また、彼の滑りが、演技が、見たいなあって思います。
本当に素敵な滑りでしたね。
No title
久しぶりにお邪魔いたします。
私もトッド・エルドリッチ大好きでした。今ほどフィギュアを熱心に見ておらず、ジャンプの種類の区別もついていませんでしたが、この人は美しいと、素人なりに(ど素人だからこそ?)惹かれました。長野オリンピックの男子シングルは面白かったな~(私も、1、2位より、キャンデロロのダルタニアンを強烈に覚えています。そしてエルドリッチのキャメル・スピンの美しさ!)
そして小塚崇彦。彼にジャンプはいらない。スケーティングだけで客を呼べます。彼の選んだ人生をもちろん応援しますが、いつかまた、小塚さんの滑りを見たいと思います。
号泣(T_T)
姐さんあたしも入れて下さい
こづ、本当に本当に、美しくノーブルな滑りが大好きです(T_T)

あたしもワガママなファンの1人です

どうか彼だけのスポットライト満載のリンクに彼が帰ってきてくれますように(T_T)

あのイーグル
あのフライングシットスピン
あのキャメルスピン
あのステップ
あれもこれも全部

もしかしたら彼なら次世代に伝授出来るかも(T_T)

彼がリンクに帰ってきてくれたら、どんな形であろうと、窒息するくらい号泣します(T_T)(T_T)(T_T)
No title
姐さま、記事に起こしてくださって本当にありがとうございます。

サイゾーの記事を読んだとき、心が震え号泣しました。
この感動を誰かに伝えたくともまわりの友人はみなフィギュアに興味はなく・・・

姐さまなら、姐さまならわかってくださるはず!とコメントした次第です。

姐さまのこの記事を読んだ大勢の読者の方々とも感動を共有できると思うとうれしくてたまりません。

もう一度、本当にありがとうございました!

ひでぢいさんへ
こちらこそ、本当にありがとうございます。

こんな素晴らしい記事があったなんてまったく知らなかったので、わたしも嬉しかったです。

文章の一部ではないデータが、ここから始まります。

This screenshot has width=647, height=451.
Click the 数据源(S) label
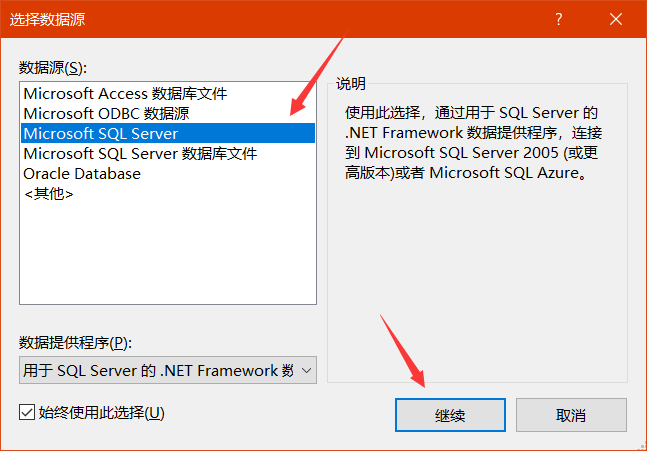click(x=53, y=68)
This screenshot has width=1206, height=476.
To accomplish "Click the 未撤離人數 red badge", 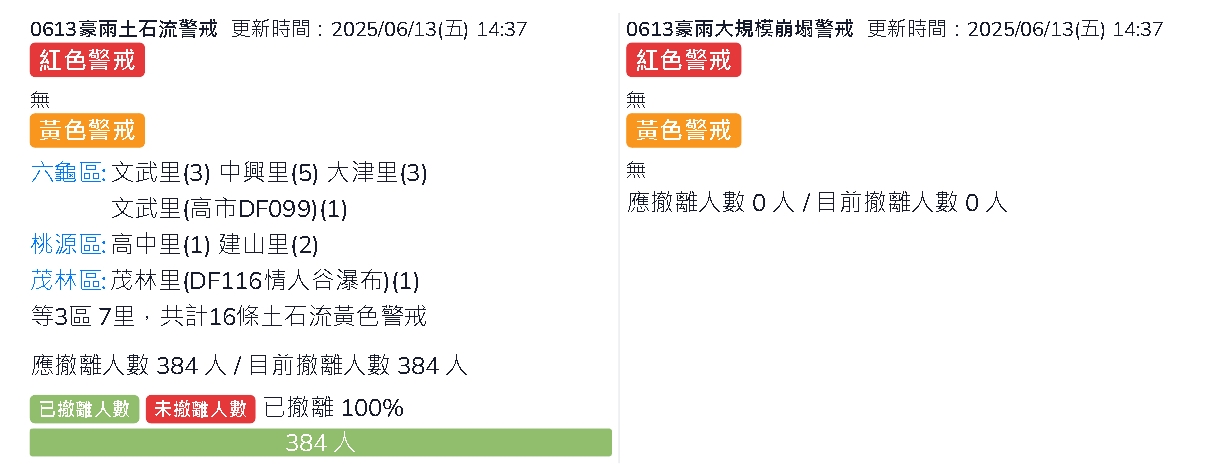I will coord(200,408).
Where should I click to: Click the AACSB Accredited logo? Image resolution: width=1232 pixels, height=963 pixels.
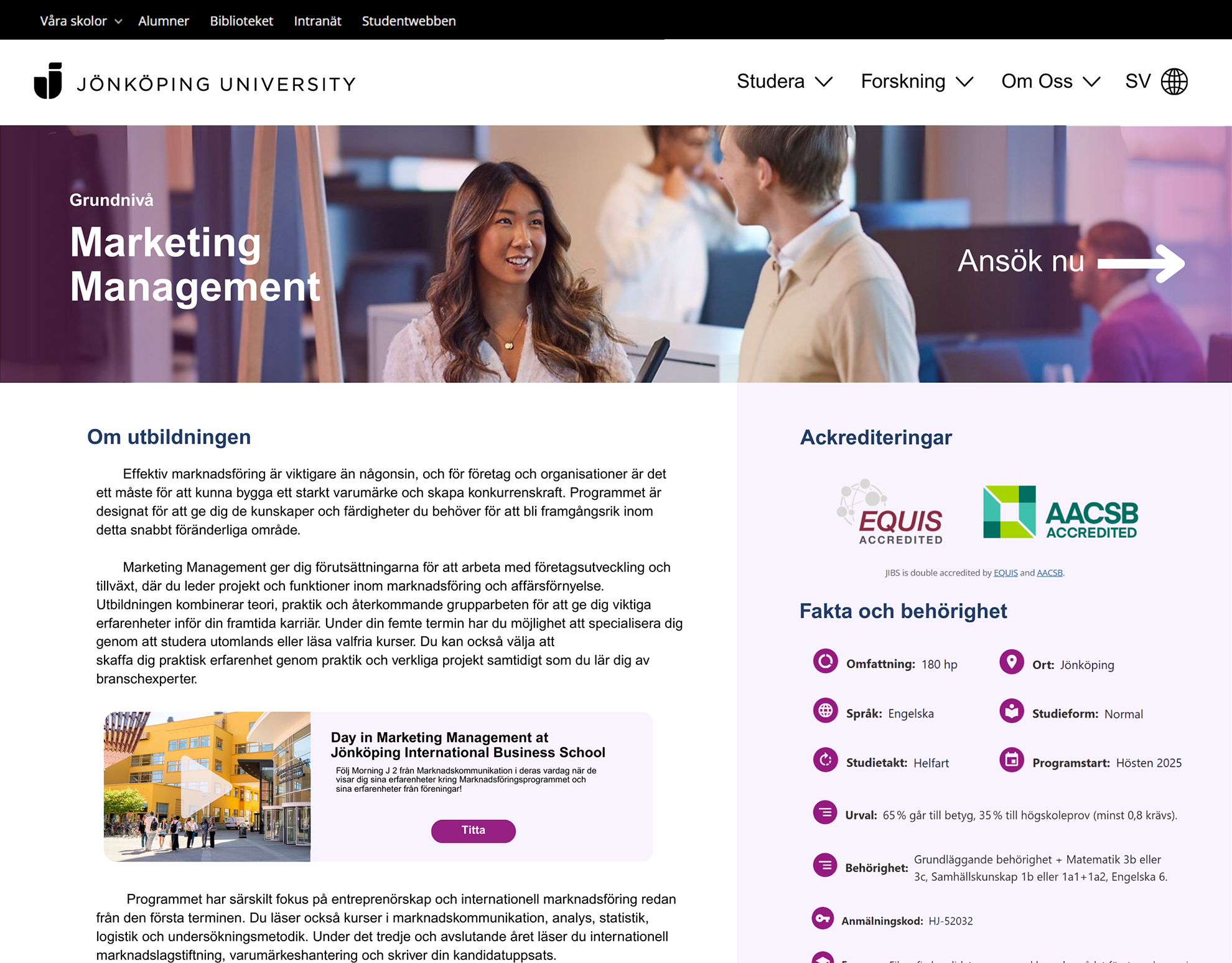[x=1060, y=512]
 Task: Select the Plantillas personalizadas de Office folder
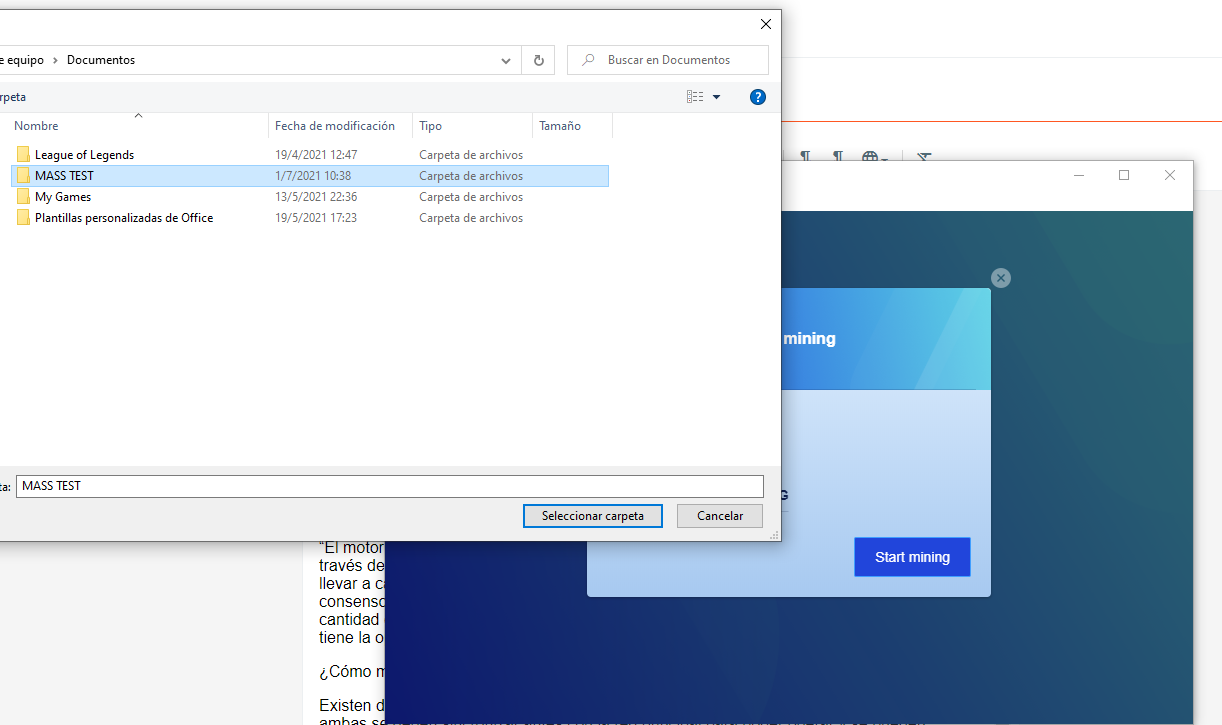123,218
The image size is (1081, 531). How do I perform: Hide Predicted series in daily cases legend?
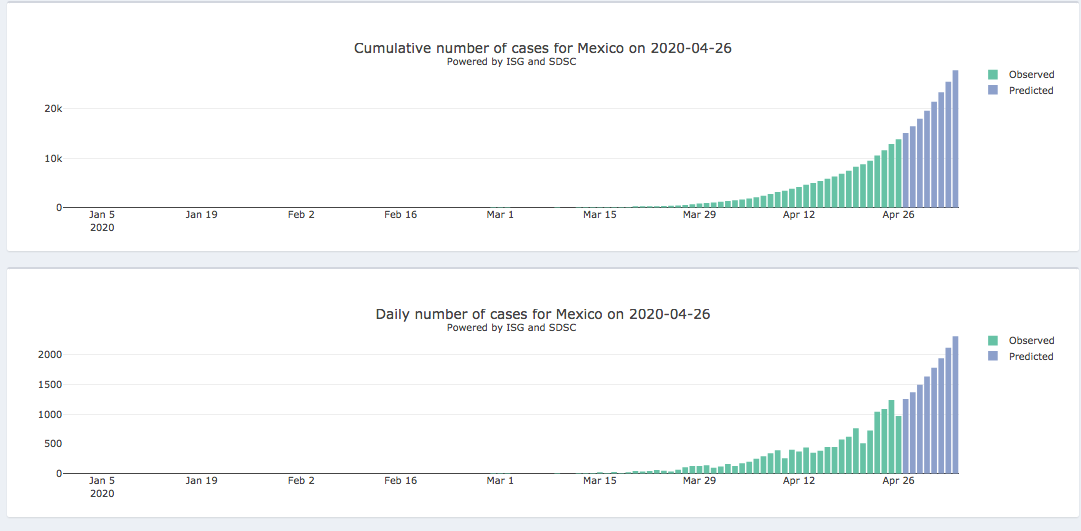(x=1030, y=357)
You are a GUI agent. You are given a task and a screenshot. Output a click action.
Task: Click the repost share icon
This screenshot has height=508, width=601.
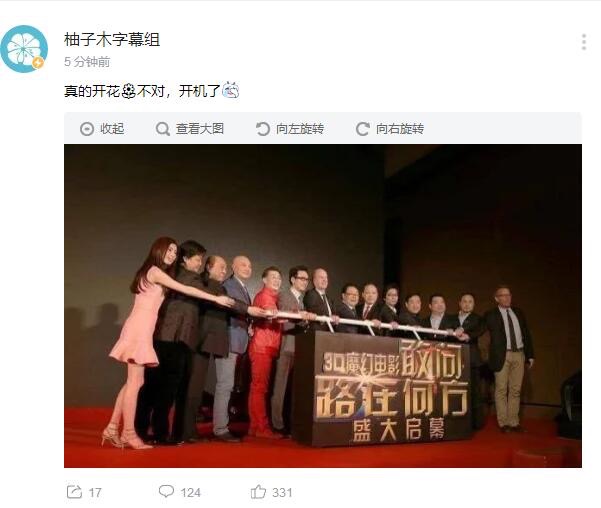(74, 492)
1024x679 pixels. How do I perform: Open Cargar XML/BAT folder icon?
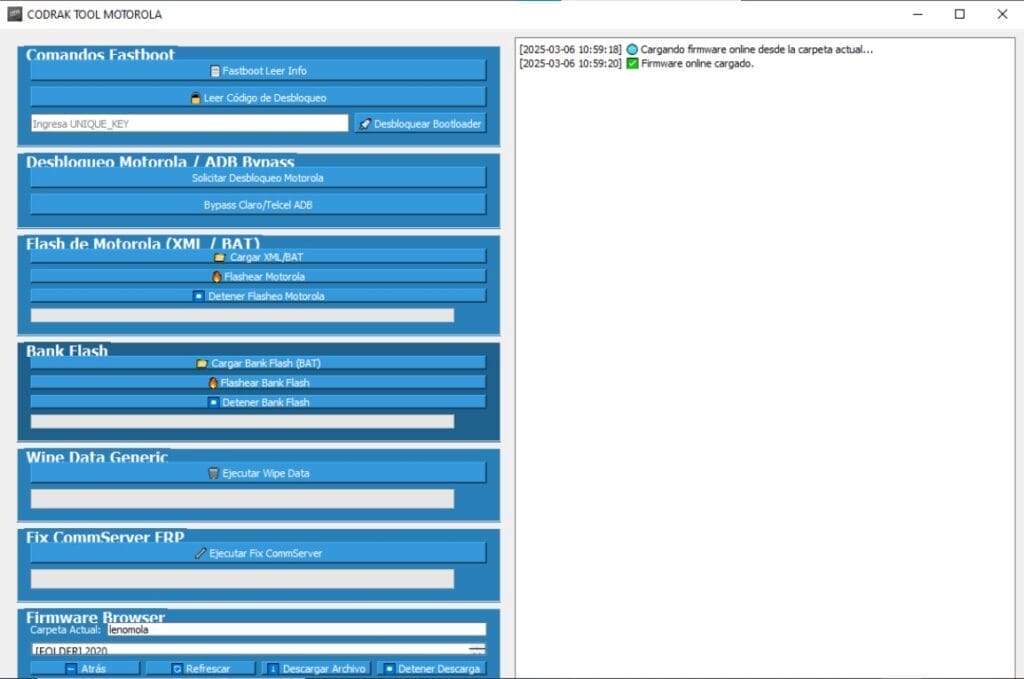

「すべては過ぎ去る」という無情な「条件」のもとで、残酷きわまりない仕打ちのもとで、けれども懸命に青春を燃やし尽くしたこづこづの演技、言動、語らぬ思い、風化させずにずっと抱きしめていこうと思いました。

小塚崇彦は若い神のごとき偉大なスケーターでした。
ちょっと自慢と懺悔
この年になって1年ほど前からフィギュアスケートを習い始めた、在米の中年のおばさんです。フィギュアスケートに関しては本当に無知ですから、姐さんのブログなどで言及される過去の選手の画像を見て、勉強させていただいています。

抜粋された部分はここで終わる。